— start of Text block —
Your search returned 51 quotes out of the 1901 in the system.
"Most people don't think that cool code is better than sex."
"Are you sure? Try comparing the amount of time and energy one puts into writing cool code to the amount one puts into getting laid."
Rev. E. Lloyd Olson Esq.
Computer Science 222, Computer Science II, MSU ~~ 1992
Differences of opinion, I guess.
"They call it Food Service so I'm assuming there is food around here
somewhere."
Rev. E. Lloyd Olson Esq.
"Does that mean there is some service around, too?"
Ellen Kress
1992
At MSU Food Service...
"Damn, but I should have bought some ammo..."
Rev. E. Lloyd Olson Esq.
Shadowrun ~~ January 24, 1997
"The important thing is it hurts and it didn't work, now can we move
on..."
— end of Text block —
- Aim:
Resume the quotes page from its final line, keeping the same style and format. The listing is not needed for this work.
— start of Dataset excerpt —
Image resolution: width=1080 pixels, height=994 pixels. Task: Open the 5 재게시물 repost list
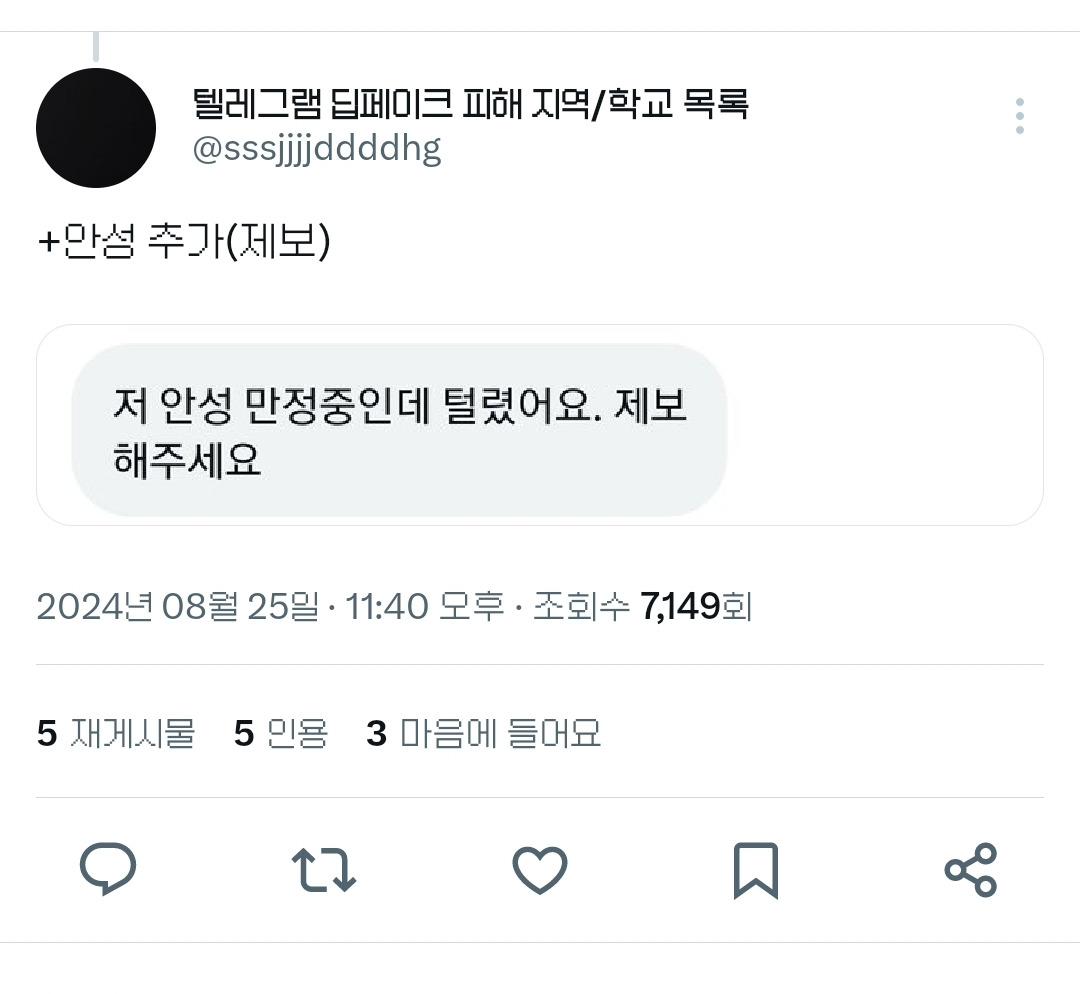pyautogui.click(x=116, y=733)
— end of Dataset excerpt —
- Result of the task:
Rev. E. Lloyd Olson Esq.
Shadowrun ~~ February 7, 1997
"I'm a real man, I can make my own Puff Pastry!"
Rev. E. Lloyd Olson Esq.
May 22, 2001
in the freezer department of a local grocery store.
"If you're trying to be sexy and the guy is writhing in pain, may be
you're doing something wrong."
Rev. E. Lloyd Olson Esq.
February 12, 1997
"You can't outrun a mountain, so you may as well wait for it."
Rev. E. Lloyd Olson Esq.
Shadowrun ~~ May 21, 1997
"I decided to bullshit with the spirit of the land."
Rev. E. Lloyd Olson Esq.
Shadowrun ~~ May 21, 1997
"Am I smart enough to go sit down in the limo before I go to
Valhalla?"
Rev. E. Lloyd Olson Esq.
Shadowrun ~~ May 14, 1997
realizing that his character had just been slipped a mickey by another character...
"I ignore him, he didn't have anything interesting to say in life."
Paul [Rev. E. Lloyd Olson Esq.]
Shadowrun ~~ June 21, 1997
having just encountered the astral presence that had formerly been Maquis...
"You were in a class with She Who Will Not Be Named... not that I'm still bitter..."
Rev. E. Lloyd Olson Esq.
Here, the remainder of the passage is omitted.